== MATERIAL TO PROCESS ==
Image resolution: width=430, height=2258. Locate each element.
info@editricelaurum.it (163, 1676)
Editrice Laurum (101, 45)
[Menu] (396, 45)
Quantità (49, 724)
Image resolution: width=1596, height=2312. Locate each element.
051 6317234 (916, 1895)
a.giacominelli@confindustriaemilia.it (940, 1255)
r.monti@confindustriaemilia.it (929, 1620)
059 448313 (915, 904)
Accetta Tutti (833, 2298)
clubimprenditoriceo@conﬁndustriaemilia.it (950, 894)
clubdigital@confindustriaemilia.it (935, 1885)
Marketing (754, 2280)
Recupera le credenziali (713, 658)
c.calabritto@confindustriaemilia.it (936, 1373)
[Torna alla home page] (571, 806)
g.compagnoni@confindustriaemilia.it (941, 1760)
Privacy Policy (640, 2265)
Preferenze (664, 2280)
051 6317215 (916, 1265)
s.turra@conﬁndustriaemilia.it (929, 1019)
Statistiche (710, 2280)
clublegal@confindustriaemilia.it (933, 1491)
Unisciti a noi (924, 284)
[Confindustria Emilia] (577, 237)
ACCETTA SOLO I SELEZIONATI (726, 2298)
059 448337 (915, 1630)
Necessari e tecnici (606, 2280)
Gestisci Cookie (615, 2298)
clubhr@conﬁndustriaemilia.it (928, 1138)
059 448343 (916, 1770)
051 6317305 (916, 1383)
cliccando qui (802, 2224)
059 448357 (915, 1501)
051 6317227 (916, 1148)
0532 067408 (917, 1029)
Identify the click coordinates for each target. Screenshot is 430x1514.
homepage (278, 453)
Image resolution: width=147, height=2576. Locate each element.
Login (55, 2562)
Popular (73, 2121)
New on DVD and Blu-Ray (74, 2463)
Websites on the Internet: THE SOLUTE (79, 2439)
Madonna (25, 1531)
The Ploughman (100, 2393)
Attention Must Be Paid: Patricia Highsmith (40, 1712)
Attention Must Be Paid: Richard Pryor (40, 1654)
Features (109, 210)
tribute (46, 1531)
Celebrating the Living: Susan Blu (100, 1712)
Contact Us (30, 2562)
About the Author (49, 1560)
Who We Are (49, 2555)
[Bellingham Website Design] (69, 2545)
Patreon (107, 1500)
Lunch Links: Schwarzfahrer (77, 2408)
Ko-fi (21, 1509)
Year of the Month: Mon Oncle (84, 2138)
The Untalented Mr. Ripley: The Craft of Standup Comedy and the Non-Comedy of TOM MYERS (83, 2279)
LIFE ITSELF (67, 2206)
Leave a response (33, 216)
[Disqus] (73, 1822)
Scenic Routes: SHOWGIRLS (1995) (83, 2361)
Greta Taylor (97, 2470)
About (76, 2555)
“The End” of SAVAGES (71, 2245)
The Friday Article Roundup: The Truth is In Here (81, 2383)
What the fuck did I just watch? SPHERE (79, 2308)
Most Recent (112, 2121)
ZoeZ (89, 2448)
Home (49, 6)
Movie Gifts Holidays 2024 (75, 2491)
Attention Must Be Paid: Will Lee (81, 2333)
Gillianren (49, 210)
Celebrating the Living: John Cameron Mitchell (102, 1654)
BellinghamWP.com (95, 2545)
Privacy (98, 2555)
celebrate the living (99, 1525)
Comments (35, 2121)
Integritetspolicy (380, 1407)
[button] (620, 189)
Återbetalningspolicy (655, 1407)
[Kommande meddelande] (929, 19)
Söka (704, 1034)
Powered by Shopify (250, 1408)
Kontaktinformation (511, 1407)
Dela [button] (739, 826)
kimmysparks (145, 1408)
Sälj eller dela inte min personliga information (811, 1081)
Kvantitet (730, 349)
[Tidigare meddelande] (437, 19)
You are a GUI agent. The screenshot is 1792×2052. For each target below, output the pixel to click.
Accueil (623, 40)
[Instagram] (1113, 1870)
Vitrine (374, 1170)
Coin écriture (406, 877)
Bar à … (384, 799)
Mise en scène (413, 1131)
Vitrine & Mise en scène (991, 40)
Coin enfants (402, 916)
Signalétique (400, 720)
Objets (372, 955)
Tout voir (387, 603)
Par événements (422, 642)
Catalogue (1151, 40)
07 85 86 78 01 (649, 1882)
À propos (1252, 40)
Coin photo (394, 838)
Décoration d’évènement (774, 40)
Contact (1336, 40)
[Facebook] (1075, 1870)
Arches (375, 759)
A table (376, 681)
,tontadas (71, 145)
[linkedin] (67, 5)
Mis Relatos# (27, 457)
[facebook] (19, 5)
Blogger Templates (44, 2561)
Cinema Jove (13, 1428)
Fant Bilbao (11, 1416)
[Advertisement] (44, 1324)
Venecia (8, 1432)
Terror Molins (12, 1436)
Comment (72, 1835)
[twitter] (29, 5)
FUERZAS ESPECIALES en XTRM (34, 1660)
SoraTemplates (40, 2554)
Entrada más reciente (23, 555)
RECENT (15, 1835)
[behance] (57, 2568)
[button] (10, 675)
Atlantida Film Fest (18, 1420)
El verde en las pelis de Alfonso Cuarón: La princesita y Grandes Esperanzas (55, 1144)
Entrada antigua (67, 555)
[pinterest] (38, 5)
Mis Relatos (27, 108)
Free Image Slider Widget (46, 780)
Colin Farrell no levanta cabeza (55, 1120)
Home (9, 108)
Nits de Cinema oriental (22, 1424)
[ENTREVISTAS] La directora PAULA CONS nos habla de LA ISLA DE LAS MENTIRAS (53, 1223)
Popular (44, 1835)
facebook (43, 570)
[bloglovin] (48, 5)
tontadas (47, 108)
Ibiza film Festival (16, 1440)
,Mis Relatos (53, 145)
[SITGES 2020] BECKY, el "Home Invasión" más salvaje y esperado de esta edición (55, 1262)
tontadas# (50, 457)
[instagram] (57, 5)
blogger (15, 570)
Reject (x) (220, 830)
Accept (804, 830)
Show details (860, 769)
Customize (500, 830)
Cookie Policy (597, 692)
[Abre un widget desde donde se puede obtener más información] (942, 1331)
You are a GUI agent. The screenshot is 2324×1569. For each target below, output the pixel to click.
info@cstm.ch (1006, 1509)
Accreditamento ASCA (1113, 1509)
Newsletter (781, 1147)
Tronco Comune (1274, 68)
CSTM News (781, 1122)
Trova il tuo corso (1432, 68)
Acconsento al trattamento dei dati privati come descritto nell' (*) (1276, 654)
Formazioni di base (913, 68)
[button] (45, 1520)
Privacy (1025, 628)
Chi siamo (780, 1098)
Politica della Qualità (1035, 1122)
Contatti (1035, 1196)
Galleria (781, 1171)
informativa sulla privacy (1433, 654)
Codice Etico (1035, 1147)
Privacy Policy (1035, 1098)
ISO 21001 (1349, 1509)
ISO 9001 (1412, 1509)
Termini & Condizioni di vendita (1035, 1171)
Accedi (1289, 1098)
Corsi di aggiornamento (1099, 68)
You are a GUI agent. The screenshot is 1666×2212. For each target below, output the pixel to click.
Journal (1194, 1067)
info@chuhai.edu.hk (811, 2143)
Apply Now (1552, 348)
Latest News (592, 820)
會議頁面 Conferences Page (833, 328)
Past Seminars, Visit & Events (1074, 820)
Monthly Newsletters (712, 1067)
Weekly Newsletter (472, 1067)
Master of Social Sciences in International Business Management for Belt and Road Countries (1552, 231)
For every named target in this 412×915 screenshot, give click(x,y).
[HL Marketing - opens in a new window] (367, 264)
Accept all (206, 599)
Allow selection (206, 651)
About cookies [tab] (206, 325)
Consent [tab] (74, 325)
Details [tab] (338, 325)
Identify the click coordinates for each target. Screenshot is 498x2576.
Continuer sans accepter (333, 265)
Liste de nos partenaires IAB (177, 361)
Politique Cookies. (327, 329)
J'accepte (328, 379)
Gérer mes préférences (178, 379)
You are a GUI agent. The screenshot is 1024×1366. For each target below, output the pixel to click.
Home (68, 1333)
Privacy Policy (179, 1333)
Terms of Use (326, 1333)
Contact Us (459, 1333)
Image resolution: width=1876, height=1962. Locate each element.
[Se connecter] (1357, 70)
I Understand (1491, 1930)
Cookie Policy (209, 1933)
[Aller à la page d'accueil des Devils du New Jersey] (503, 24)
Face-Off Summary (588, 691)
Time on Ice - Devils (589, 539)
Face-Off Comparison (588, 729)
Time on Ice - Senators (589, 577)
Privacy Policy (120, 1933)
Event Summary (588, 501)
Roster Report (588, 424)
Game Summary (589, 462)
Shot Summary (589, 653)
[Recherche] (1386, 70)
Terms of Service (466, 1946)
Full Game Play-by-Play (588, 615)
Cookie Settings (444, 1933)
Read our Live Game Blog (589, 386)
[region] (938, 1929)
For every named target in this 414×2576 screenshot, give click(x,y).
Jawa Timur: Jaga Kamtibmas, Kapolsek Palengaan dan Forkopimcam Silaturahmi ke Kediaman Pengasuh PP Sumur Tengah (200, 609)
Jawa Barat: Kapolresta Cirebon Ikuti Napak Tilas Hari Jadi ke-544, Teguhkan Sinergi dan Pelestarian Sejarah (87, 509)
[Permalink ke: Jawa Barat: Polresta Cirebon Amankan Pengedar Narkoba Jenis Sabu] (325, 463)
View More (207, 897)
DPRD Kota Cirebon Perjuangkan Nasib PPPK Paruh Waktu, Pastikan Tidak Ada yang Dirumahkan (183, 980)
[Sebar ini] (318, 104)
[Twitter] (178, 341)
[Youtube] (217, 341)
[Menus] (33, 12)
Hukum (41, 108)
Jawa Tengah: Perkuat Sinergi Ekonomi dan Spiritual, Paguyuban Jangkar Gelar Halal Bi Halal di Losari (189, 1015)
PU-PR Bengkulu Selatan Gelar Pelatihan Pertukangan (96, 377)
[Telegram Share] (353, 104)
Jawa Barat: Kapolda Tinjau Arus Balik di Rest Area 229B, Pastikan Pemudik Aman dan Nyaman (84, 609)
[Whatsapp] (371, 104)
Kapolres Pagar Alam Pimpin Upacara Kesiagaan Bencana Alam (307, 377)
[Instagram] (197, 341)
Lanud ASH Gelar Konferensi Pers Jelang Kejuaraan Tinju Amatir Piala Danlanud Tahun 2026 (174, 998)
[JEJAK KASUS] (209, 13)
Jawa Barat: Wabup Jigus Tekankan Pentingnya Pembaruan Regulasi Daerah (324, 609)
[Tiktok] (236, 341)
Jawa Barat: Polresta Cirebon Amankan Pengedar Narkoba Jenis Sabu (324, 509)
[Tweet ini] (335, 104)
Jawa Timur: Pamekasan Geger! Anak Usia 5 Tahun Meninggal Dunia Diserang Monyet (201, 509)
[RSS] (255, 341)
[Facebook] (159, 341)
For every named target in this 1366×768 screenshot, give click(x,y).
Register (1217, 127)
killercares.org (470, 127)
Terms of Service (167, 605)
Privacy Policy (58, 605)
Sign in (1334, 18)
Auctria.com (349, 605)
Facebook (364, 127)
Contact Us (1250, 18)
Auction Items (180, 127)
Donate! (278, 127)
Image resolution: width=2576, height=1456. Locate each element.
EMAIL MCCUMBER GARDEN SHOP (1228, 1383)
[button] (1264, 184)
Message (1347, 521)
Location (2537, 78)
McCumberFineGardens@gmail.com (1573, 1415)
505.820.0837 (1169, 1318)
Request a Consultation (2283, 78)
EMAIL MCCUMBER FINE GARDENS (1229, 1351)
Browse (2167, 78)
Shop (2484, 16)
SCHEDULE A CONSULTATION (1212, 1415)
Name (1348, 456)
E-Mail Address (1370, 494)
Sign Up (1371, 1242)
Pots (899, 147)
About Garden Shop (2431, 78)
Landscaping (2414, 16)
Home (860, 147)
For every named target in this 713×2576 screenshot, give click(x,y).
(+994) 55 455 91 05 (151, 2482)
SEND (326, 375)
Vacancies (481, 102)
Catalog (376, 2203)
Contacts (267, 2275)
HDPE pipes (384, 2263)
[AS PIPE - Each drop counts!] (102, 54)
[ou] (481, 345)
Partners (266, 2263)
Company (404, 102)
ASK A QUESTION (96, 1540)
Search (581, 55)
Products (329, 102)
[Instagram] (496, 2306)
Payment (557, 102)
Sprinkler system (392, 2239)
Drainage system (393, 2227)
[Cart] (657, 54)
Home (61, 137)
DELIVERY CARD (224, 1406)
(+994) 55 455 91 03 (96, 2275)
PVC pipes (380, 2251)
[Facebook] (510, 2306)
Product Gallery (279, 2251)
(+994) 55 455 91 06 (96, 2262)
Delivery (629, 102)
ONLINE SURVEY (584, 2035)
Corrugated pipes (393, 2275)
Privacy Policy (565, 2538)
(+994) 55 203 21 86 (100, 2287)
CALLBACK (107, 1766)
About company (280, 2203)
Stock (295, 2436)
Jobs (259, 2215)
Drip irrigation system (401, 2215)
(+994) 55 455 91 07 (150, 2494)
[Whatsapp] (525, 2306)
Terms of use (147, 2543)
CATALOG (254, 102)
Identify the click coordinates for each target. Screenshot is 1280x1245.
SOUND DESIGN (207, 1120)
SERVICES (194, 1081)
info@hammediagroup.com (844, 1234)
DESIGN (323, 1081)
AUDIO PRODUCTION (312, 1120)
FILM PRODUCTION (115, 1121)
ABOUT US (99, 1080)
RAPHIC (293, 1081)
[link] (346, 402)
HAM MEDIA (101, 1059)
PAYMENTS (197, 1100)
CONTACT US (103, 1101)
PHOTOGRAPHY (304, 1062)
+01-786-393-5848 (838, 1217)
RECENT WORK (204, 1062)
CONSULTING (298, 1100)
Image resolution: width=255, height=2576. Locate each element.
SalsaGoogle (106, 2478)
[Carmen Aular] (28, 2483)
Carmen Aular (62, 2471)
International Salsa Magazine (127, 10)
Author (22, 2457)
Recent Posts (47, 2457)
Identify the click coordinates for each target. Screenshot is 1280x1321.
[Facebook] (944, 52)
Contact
===
WHAT YOU WILL DO:
Retype only the stretch of lines above starting at the one with "informativa sulla privacy (1433, 654)" and stopping at the one with "Home (68, 1333)", exactly as written, with both kept.

SOLUTION FOR THIS PROBLEM:
informativa sulla privacy (1433, 654)
Codice Etico (1035, 1147)
Privacy Policy (1035, 1098)
ISO 21001 (1349, 1509)
ISO 9001 (1412, 1509)
Termini & Condizioni di vendita (1035, 1171)
Accedi (1289, 1098)
Corsi di aggiornamento (1099, 68)
You are a GUI agent. The screenshot is 1666×2212. For each target below, output the pixel to click.
Journal (1194, 1067)
info@chuhai.edu.hk (811, 2143)
Apply Now (1552, 348)
Latest News (592, 820)
會議頁面 Conferences Page (833, 328)
Past Seminars, Visit & Events (1074, 820)
Monthly Newsletters (712, 1067)
Weekly Newsletter (472, 1067)
Master of Social Sciences in International Business Management for Belt and Road Countries (1552, 231)
For every named target in this 412×915 screenshot, give click(x,y).
[HL Marketing - opens in a new window] (367, 264)
Accept all (206, 599)
Allow selection (206, 651)
About cookies [tab] (206, 325)
Consent [tab] (74, 325)
Details [tab] (338, 325)
Identify the click coordinates for each target. Screenshot is 498x2576.
Continuer sans accepter (333, 265)
Liste de nos partenaires IAB (177, 361)
Politique Cookies. (327, 329)
J'accepte (328, 379)
Gérer mes préférences (178, 379)
You are a GUI agent. The screenshot is 1024×1366. For each target below, output the pixel to click.
Home (68, 1333)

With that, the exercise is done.